Visual Systems in FragmentsForm, Spannung und Bewegung als offene Struktur
Die Reihe Fragen ohne Antworten untersucht die Beziehung zwischen Form, Bewegung und systemischer Wahrnehmung. Jedes Fragment entsteht aus wenigen präzisen Setzungen — Linien, Kreisen, Rechtecken, Signalen — und öffnet einen Raum, in dem Ordnung, Spannung und Rhythmus gleichzeitig existieren. Die Werke bewegen sich zwischen Diagramm, Architektur und intuitiver Geste.
Die Serie folgt einer modularen Struktur: Jede Arbeit trägt einen eigenen Denkraum, eine numerische Position innerhalb eines offenen Systems.
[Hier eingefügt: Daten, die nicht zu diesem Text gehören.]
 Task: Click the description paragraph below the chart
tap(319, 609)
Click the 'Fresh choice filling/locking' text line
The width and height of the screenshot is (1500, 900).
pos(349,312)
Die Titel verbinden Formbegriffe mit Bewegungs‑ oder Systemzuständen und machen sichtbar, wie Fragmente miteinander in Resonanz treten.
Die Denkräume sind eine Einladung, in Strukturen zu denken, ohne sie zu schließen. Ein visuelles System, das sich aus Variation, Irritation und bewusster Reduktion aufbaut — und in jedem Fragment eine neue Beziehung zwischen Form und Bedeutung eröffnet.